Choosing Between CAR T-Cell Therapy and Bispecific Antibodies in Multiple Myeloma Treatment
At the 2024 Great Debates and Updates (GDU) in Hematological Malignancies in New York, New York, Joseph Mikhael, MD, MEd, FRCPC, FACP, Translational Genomics Research Institute, Phoenix, Arizona, shares expert insight on when to choose chimeric antigen receptor (CAR)T-cell therapy versus bispecific antibodies in multiple myeloma (MM) treatment.
Transcript:
Dr Mikhael: My name is Dr. Joseph Mikhael. I'm a professor at the Translational Genomics Research Institute.
Lymphoma, Leukemia & Myeloma Network: How should oncologists choose between CAR T-cell therapy and bispecific antibodies when treating patients with multiple myeloma?
Dr Mikhael: This is such an important discussion right now of deciding between CAR T-cell therapy and bispecific antibodies, and with a little bit tongue-in-cheek, my answer to that question is typically, "I want it all," right? All of the above is always my favorite answer to this question.
But, it is important that we distinguish [between] the 2 of them, because some patients are likely to benefit more from a CAR-T and others from a bispecific antibody. Here at the Great Debates and Updates in [Hematological Malignancies meeting]in New York, we've been discussing this all day, as it's such an important topic.

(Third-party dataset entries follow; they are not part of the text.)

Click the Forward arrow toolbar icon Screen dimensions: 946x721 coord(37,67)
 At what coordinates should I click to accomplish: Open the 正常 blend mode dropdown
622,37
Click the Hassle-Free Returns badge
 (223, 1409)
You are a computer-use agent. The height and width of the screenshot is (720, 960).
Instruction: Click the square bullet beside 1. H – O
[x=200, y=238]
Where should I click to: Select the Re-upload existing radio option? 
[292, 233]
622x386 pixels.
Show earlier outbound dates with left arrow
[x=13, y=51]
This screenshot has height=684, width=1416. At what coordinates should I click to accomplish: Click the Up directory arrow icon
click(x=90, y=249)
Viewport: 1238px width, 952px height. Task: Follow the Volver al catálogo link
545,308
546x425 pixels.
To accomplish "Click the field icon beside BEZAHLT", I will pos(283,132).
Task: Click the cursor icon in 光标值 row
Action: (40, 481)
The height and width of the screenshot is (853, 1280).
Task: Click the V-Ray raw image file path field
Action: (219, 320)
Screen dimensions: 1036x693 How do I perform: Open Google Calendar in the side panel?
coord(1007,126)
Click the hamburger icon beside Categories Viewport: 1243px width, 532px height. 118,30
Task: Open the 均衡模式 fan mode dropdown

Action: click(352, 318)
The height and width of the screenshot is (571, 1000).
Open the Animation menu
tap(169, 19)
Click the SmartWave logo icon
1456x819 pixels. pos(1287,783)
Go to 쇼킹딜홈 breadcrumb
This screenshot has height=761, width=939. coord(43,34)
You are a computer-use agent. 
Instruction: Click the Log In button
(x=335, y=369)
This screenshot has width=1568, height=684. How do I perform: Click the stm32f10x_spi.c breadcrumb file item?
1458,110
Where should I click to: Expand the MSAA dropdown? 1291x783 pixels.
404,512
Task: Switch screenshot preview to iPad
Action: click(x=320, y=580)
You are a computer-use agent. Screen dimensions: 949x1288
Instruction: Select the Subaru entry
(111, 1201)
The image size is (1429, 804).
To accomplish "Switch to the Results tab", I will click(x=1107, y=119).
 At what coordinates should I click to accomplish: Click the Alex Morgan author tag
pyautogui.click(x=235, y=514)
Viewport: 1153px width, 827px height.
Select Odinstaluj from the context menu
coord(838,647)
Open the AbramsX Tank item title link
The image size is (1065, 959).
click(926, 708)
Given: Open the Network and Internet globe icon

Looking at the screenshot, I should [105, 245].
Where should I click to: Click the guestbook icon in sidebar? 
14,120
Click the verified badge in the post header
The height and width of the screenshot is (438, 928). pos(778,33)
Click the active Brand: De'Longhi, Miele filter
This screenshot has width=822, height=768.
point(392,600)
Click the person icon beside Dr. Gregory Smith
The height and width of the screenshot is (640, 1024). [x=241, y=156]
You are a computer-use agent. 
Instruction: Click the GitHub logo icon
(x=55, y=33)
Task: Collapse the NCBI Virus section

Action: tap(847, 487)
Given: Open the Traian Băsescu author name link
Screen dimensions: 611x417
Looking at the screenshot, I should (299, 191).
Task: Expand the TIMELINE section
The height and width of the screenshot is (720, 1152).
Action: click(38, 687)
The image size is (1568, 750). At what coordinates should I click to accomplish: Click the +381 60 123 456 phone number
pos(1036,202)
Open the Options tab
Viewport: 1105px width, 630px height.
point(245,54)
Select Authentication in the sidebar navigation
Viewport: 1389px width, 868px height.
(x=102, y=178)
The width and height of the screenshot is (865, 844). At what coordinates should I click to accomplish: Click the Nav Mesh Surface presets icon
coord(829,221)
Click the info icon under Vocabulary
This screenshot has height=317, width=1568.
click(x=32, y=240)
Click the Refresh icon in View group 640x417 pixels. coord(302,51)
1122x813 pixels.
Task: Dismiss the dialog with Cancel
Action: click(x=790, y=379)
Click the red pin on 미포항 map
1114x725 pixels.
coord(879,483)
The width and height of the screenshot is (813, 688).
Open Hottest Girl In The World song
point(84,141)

I think the key take-home messages are the following. Number 1, if someone is going to really benefit from CAR T-cell therapy, they have to have disease control going into it. For that patient whose disease is out of control, it may not be the optimal first choice. It may be better to immediately introduce a bispecific antibody because it is able to be introduced so much more quickly.
On the other hand, if a patient may be eligible for both (if available), strategically speaking, we tend to prefer to do CAR-T first, where we recruit the T cells and engage them, and then the patient goes off all therapy [and] has a treatment-free interval of nothing, as I said, “nada.” I love giving “nada” to patients. Then, at [a] relapse, we would consider then a bispecific antibody therapy where we can then engage those T-cells.
If we do the reverse, it may be more difficult to fully collect the T-cells for that patient. As these drugs evolve and our approaches evolve, we want to be able to offer just about every therapy to patients. But right now, that rapidly progressing patient may benefit from a bispecific antibody. On the other hand, we tend to favor trying to give a CAR T before the bispecific antibody.